This invention relates to a novel method for machining a workpiece with a beam of radiant energy; for example, a laser beam, in the presence of and assisted by a chemically-reactive gas. The term "machining" includes drilling, cutting, scoring and any other procedure which alters the shape of the workpiece by removal of material from the workpiece due to the action of the beam.
Many complex processes interact when a workpiece is machined with a beam of radiant energy by a prior method. The beam first heats the incident area of the surface of the workpiece to melting. Then, molten workpiece material is further heated to the vaporization (or decomposition) temperature of the material. As this happens, and particularly after boiling begins, considerable amounts of gas can be evolved, and this can lead to appreciable gas pressures, which tend to eject the molten material from deeper portions of the workpiece, leading to "splats," buildup of material around the incident area, and/or the scattering of energy of the incident laser beam in the "plasma plume" of vaporized material. All these processes are generally undesirable and can lead to irregular hole shapes. Also, vaporized material tends to condense around the edge of the machined portion of the workpiece.
By raising the intensity of the incident beam, the amount of liquid material generated before vaporization begins is reduced, leading to generally "cleaner" holes or cuts, but greatly reduced machining efficiency. Sometimes the machining speed is greatly reduced due to laser-beam absorption in the very high temperature plasma plume produced, when the incident intensity approaches the 10.sup.7 -10.sup.8 W/cm.sup.2 range.
Plastics and other insulators are generally easier to machine than metals because their lower thermal diffusivities result in less molten material being generated in a given time interval for a given incident intensity; their absorptions of radiant energy are generally higher, leading to intrinsically higher absorbed power densities for given laser powers; and they often have no real fluid stage, passing from an extremely viscous liquid state to the vapor state. Metals, on the other hand, melt and become quite fluid at temperatures well below their vaporization point.

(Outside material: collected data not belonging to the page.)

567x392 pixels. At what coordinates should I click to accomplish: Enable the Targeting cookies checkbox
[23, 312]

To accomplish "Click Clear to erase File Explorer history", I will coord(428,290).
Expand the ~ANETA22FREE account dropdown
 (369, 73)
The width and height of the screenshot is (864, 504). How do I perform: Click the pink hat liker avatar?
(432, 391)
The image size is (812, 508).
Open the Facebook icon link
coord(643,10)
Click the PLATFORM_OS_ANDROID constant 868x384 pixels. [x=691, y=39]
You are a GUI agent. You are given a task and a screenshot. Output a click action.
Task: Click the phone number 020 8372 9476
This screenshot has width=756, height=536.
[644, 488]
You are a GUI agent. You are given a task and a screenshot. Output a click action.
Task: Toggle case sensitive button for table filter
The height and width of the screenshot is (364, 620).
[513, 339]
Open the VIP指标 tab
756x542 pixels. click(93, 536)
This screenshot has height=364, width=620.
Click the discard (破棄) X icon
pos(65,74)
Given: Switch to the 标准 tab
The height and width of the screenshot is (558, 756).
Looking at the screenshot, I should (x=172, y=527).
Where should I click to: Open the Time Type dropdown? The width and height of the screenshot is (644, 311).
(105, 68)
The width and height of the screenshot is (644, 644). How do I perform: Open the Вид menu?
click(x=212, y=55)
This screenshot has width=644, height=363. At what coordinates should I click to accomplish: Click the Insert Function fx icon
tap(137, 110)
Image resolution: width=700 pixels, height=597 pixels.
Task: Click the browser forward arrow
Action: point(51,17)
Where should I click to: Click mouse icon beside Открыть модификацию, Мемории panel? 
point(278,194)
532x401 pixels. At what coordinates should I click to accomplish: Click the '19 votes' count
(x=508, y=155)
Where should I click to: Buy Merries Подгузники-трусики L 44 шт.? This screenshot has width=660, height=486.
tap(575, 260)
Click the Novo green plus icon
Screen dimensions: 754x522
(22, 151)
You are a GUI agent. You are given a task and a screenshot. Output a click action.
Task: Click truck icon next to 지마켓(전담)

One can convert laser machining processes in metals to ones much more like those in plastics by using chemical reactions between the beam-heated metal and a surrounding gas. In a sense, this has already been done, by using an air (or oxygen) jet coaxially with the laser beam to cut through metals. Here the energy produced by the oxidation reaction is used to reduce the vaporization energy requirement put on the laser beam. However, most metal oxides have high melting points and very low volatilities at the oxidation-reaction temperatures. As a result, considerable energy must be employed to remove the oxide material, or else it comes off in irregular droplets that lead to irregularly cut edges.